New Federal Reserve rate-cut projections show that policymakers still expect three quarter-point rate cuts this year, despite the recent uptick in inflation and the surging stock market. After release of the updated Fed rate-cut outlook, the S&P 500 moved modestly higher initially, then gained more ground as Fed chair Jerome Powell spoke.
Fed Chair Powell On QT
Powell's news conference began much like the one in January, suggesting this was mostly a status-quo meeting.
Powell repeated that the initial Fed rate cut is likely "at some point this year," if the economy develops as expected. He added that an "unexpected weakening in the labor market could warrant a policy response."
In discussing the Fed's balance sheet, Powell said securities holdings have fallen by nearly $1.5 trillion. He said that the Fed's policy-setting committee didn't make any change to the current run-off of mortgage and Treasury securities as they mature, but said there's broad agreement it "will be appropriate to slow the pace of run-off fairly soon."
Bumpy Road For Inflation
Hot inflation data in January and February showed that there was a bumpy road to 2% inflation, but the Fed won't overreact to the bad data, Powell said.
"We don't know if this is a bump in the road or something more," Powell said. Later, he added that the recent data did provide more reason for the Fed to take its time before deciding a rate cut is appropriate.
Still, Powell seemed to indicate that the Fed has made enough progress that he's keeping a glass-half-full mindset.
Powell was asked about easy financial conditions, with various measures showing the easiest conditions since before the Fed began hiking in March 2022. The S&P 500 rally is a key reason behind easy financial conditions.
But Powell seemed to downplay the economic relevance of financial conditions gauges. The Fed chair said he believed that financial conditions were "weighing on" the labor market, easing imbalances between supply and demand. He may have been thinking of the high cost of credit, particularly for small businesses.
Still, Powell said he didn't see any cracks forming in the labor market.
"The labor market's in good shape."
Fed Rate-Cut Projections
The new projections indicate an expectation of 75 basis points in rate cuts this year, unchanged from December. That would leave the target range for the federal funds rate, the Fed's benchmark interest rate, between 4.5% and 4.75% at the end of 2024.
Below the surface, Fed policymakers did get a touch more hawkish from December to March. In December, 11 Fed policymakers saw three or more rate cuts in 2024, while eight saw two cuts or fewer. Now the split is 10-9 forecasting at least three rate cuts, meaning it's a flimsy majority. However, it's a good bet that Fed chair Powell is holding that majority together.

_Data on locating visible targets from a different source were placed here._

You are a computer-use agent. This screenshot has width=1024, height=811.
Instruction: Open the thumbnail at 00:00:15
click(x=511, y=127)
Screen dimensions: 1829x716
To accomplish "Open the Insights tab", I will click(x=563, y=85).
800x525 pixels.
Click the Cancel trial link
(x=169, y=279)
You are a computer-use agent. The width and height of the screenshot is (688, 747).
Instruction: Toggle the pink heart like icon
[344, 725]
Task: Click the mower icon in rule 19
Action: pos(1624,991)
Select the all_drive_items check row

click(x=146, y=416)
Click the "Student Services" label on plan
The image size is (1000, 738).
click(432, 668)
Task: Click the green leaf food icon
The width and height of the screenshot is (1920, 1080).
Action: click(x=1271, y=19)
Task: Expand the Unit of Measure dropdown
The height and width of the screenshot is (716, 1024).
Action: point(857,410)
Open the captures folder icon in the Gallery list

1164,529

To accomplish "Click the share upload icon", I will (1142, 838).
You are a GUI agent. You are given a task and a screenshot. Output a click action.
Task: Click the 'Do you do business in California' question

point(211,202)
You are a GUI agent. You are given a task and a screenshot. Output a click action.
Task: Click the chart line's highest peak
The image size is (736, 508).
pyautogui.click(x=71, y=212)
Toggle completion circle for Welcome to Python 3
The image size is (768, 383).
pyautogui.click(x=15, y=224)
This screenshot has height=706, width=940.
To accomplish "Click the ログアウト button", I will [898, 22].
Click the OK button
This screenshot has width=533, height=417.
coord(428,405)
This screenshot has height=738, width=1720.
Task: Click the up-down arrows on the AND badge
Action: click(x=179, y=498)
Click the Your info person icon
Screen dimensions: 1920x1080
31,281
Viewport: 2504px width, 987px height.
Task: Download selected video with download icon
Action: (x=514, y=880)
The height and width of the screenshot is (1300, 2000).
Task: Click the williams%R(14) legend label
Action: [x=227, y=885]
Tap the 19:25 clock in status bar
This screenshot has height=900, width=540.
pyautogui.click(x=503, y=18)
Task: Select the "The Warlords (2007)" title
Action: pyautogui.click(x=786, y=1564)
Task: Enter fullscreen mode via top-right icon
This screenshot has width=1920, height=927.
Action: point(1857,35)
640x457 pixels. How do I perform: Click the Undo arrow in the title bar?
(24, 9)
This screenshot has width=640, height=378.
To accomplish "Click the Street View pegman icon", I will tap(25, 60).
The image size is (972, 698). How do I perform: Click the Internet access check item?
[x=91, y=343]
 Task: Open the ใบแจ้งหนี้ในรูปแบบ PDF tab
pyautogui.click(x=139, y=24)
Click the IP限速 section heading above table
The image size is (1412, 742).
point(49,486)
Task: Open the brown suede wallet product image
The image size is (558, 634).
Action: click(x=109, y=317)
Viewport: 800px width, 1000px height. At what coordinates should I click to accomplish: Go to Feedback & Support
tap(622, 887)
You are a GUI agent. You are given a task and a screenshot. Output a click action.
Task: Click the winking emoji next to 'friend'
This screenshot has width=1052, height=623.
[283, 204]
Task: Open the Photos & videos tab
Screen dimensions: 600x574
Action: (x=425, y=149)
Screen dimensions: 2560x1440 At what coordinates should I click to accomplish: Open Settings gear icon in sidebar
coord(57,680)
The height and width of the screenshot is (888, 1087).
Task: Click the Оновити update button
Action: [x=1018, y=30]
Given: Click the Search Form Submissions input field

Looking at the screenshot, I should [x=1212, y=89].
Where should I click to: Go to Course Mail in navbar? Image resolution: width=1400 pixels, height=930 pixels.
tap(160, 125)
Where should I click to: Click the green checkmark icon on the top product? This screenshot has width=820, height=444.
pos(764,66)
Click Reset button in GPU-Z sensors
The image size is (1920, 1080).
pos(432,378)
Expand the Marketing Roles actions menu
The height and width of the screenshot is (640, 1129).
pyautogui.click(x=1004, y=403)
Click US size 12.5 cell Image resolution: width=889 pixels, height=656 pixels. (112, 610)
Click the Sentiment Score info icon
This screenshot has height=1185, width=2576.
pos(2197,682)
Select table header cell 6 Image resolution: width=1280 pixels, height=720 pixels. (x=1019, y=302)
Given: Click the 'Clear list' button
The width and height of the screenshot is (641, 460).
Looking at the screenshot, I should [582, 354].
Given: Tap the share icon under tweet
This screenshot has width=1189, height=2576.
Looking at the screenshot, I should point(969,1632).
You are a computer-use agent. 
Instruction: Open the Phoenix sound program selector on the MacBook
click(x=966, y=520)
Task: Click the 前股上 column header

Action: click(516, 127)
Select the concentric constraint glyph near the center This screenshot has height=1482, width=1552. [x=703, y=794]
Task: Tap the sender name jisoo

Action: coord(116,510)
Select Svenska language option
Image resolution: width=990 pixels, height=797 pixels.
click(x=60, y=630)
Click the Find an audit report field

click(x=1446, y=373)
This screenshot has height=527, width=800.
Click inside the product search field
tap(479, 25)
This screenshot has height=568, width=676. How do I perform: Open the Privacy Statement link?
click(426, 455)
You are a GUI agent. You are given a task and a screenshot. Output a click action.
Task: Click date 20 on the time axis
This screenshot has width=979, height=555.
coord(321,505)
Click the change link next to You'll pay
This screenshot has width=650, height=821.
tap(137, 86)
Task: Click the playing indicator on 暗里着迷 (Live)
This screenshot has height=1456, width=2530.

Fed policymakers did trim their expectation for rate cuts in 2025. They now expect three quarter-point rate cuts, down from four in December projections. Still, the Fed's key rate would fall to a range of 3.75% to 4% by the end of 2025.
The Fed also bumped up its view of the long-term neutral interest rate to 2.6% from 2.5%.
The expectation of three rate cuts this year comes despite hot inflation data for January and February. The Fed now expects its primary inflation measure, the core PCE price index, to rise 2.6% from a year ago in Q4, up from a projected 2.4% increase in December.
GDP is now expected to grow 2.1% this year, up from December's view of 1.4%.
Fed Rate-Cuts Odds
After today's Fed policy update, markets were pricing in 75% odds of a quarter-point rate cut by the June 12 Fed meeting, up from 65% before the new rate-cut outlook. Markets are pricing in a year-end 2024 federal funds rate of 4.56%, down from 4.64%. The odds build in a 75% chance of at least three quarter-point rate cuts.
S&P 500
After the 2 p.m. release of the updated Fed rate-cut outlook, the S&P 500 rose 0.9% in Wednesday stock market action to a record high.
The 10-year Treasury yield dipped three basis points to 4.27%, while the 2-year Treasury yield tumbled 9 basis points to 4.6%.